Era un homenaje a las tres. Y también a toda la
saga de los "longinos", desde el titular, el abuelo
José, a su descendientes, hijos de Olivares y del
Duero.
Aquí queda, para quien quiera leer...
Santiago (enero, 2009)
Si quieres decirme algo o enviarme alguna
fotografía, este es mi correo:
[email protected]
Olivares, el arrabal
Cuando el Duero viene crecido, muy crecido,
se desborda e inunda algunas casas, y en
otras el agua sale por las cloacas. Con la cabeza encajada en el anguloso hueco de las
almenas fusileras del Castillo, escuchaba a
mi madre esta conversación con algún familiar forastero a quien explicaba las dificultades
de vivir en Olivares. Nosotros, pensaba yo,
estábamos a cubierto de esos inconvenientes, San Lázaro, el alto de San Lázaro —años
después, San José Obrero— no sentía la
amenaza del Duero embravecido. Por qué vivir tan cerca del peligro, me preguntaba yo,
siendo tan fácil evitarlo; bastaba con vivir más
lejos del río. Era fácil, como fáciles son algunas cosas en la infancia... Tengo de mi niñez
algunos recuerdos como éste del arrabal de
Olivares. Ninguno corresponde a un paseo
por sus calles. Ni uno sólo es una vivencia,
una correría, una experiencia entre sus gentes. Cogido de la mano de mi madre, en
compañía de otros familiares, la visita a los
jardines del Castillo, la mirada desde las almenas, las carreras por el adarve para
encontrar la mejor perspectiva desde uno de
aquellos huecos, eran una vivencia repetida
un par de veces al año. Desde allí la observación atenta de lo que debajo de nosotros
había alimentaba la curiosidad. El Duero,
siempre hermoso, a veces magnífico; los
campos extendidos a uno y otro lado del río;
la cercanía de la carretera de Trascastillo,
aún usada por carros y en esas ocasiones
poblada de personas; y Olivares en medio.

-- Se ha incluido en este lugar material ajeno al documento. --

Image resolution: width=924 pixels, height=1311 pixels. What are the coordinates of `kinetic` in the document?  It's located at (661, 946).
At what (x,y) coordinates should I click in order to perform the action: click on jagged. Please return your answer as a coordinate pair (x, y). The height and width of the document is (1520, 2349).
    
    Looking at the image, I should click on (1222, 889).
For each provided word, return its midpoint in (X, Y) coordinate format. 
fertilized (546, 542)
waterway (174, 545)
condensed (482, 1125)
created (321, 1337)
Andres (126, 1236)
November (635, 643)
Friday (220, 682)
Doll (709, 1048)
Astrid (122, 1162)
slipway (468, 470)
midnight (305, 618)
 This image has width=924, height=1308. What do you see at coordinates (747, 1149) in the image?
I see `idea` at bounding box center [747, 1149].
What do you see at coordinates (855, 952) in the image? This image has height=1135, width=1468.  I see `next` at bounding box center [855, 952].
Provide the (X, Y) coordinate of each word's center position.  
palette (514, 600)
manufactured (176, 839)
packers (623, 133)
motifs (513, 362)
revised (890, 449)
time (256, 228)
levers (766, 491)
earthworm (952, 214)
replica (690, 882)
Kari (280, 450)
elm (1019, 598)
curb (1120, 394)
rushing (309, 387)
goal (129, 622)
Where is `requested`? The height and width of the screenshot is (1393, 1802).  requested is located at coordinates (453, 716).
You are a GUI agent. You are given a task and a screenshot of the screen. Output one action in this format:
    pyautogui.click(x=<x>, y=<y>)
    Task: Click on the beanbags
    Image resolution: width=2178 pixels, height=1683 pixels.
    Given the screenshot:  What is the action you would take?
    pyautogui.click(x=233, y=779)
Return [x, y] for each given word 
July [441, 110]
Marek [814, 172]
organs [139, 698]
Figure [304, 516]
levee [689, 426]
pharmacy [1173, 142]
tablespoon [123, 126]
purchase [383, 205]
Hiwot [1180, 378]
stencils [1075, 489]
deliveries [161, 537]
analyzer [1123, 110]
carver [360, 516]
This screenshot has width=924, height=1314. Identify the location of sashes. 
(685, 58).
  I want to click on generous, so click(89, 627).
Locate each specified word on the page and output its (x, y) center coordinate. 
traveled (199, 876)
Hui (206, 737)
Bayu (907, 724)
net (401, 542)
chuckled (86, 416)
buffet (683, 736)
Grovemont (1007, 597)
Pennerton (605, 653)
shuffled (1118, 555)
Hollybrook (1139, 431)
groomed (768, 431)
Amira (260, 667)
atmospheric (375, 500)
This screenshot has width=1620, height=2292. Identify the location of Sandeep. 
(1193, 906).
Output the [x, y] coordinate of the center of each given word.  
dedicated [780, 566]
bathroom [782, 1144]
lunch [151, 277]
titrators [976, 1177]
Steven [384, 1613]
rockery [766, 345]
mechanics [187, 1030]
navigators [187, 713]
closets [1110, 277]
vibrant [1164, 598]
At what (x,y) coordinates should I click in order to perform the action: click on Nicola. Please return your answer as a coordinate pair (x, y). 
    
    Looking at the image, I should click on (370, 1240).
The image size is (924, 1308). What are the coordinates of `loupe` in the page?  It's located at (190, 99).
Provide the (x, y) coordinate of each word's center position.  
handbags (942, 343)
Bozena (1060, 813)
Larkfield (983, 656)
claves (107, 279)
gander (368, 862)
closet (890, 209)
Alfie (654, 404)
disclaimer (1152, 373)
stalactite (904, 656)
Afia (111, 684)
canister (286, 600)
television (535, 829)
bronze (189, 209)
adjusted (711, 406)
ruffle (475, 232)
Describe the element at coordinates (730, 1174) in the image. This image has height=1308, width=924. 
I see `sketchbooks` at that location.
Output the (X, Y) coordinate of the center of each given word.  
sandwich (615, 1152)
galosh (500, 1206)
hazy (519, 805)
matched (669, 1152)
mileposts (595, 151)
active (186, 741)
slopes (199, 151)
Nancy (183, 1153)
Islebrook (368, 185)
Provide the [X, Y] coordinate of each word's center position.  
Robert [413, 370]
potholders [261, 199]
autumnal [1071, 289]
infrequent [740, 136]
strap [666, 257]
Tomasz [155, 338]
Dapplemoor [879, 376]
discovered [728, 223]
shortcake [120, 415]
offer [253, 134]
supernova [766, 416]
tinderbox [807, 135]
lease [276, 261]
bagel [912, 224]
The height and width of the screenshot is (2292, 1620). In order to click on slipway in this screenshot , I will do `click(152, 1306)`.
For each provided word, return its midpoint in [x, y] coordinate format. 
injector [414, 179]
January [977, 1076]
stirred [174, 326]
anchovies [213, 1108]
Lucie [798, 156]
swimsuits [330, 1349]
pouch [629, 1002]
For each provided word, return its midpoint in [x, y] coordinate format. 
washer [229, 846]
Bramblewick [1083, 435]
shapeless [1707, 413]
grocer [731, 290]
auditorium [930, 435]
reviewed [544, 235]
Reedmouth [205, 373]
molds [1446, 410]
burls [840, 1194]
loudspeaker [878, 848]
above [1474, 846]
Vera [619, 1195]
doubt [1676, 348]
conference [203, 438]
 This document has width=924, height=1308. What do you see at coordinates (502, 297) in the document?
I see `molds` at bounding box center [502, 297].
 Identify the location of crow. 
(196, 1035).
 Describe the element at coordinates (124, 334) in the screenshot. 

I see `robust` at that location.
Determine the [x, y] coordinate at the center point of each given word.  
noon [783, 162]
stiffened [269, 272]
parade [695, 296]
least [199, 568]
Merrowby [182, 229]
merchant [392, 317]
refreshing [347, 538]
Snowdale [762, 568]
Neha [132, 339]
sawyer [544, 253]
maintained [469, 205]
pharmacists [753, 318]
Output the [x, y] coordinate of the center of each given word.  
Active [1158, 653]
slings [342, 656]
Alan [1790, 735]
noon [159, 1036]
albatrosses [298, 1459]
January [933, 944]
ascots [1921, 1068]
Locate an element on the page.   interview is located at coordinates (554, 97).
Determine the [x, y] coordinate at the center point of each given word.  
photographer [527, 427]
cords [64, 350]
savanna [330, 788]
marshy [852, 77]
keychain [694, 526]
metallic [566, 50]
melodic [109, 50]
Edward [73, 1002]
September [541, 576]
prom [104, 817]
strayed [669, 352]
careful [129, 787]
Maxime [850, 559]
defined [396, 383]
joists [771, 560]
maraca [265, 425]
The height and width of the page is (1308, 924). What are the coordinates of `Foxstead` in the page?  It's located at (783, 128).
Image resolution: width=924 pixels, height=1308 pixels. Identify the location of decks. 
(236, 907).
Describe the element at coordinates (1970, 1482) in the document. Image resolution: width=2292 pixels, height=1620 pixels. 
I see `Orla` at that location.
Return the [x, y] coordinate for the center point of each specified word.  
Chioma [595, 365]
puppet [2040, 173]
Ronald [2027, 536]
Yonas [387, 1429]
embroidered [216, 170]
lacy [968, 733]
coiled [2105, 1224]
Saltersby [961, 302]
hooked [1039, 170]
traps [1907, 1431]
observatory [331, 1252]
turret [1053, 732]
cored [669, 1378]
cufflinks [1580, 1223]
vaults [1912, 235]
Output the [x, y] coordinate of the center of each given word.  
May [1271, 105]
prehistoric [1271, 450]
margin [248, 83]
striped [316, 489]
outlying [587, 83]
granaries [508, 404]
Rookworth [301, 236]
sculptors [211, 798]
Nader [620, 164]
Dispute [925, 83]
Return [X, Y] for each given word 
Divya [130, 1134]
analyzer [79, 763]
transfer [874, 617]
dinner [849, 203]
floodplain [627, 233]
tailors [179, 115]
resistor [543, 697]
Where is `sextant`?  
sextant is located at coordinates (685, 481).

Casitas de una o dos plantas, corrales, huertos, dos iglesias... Un mundo de vecindad con
vida propia. Año tras año y ya crecido, era
habitual acercarme con los amigos alargando
el paseo o buscando la novedad. También
entonces la visión entrañable aparecía. Olivares siempre abajo, siempre observado, siempre desconocido...
El primer recuerdo que tengo de andar por las
calles de la barriada me llega también cogido
de la mano, ahora de la de Rosi. Su hermana
Carmina y Antonio vivían allí sus primeros
años de matrimonio. Alguna razón de llevar o
traer algo nos acercó. Creo que me quedé en
la calle, como correspondía en esos tiempos... Después ya múltiples veces, por las
fiestas, por el río, por la nostalgia, por lo mucho que Olivares guarda... ¡Ah!, Olivares, tanto patrimonio, tanta historia en tus espacios y
tan poca atención que te hemos dado: El
Campo de la Verdad, testigo del combate de
los hijos de Arias Gonzalo por la honra de los
zamoranos tras el Cerco de Zamora en 1072;
la cruz integrada en el muro de piedra que recuerda el lugar donde Bellido hirió de muerte
a Sancho II atravesándolo con un venablo
mientras se aliviaba; la iglesia de Santiago el
Viejo o de los Caballeros, con su leyenda de
haber visto arrodillado al Cid para ser armado
caballero; la iglesia de San Claudio, prodigiosa en canecillos románicos; el Arroyo de Valorio y su pasar tranquilo camino de su final
diluido en la enorme vitalidad del Duero venerado; y... las Aceñas, una ruina, hasta antesdeayer abandonadas, perdidas, arrasadas.
Hoy otra joya.
Ahora que han inaugurado las Aceñas restauradas, vienen a la memoria algunas conversaciones con la abuela Enriqueta. De una
tengo anotado en el margen de un trozo de
periódico que su arraigo en Olivares comienza con la historia de su abuelo materno, Florentino, hijo de Luelmo de Sayago que, siendo molinero en una dehesa, se desplazó a
Zamora para trabajar, también de molinero,
en las Aceñas del Cabildo. Se hizo con la casa de la Calle Rodrigo Arias y arraigó allí.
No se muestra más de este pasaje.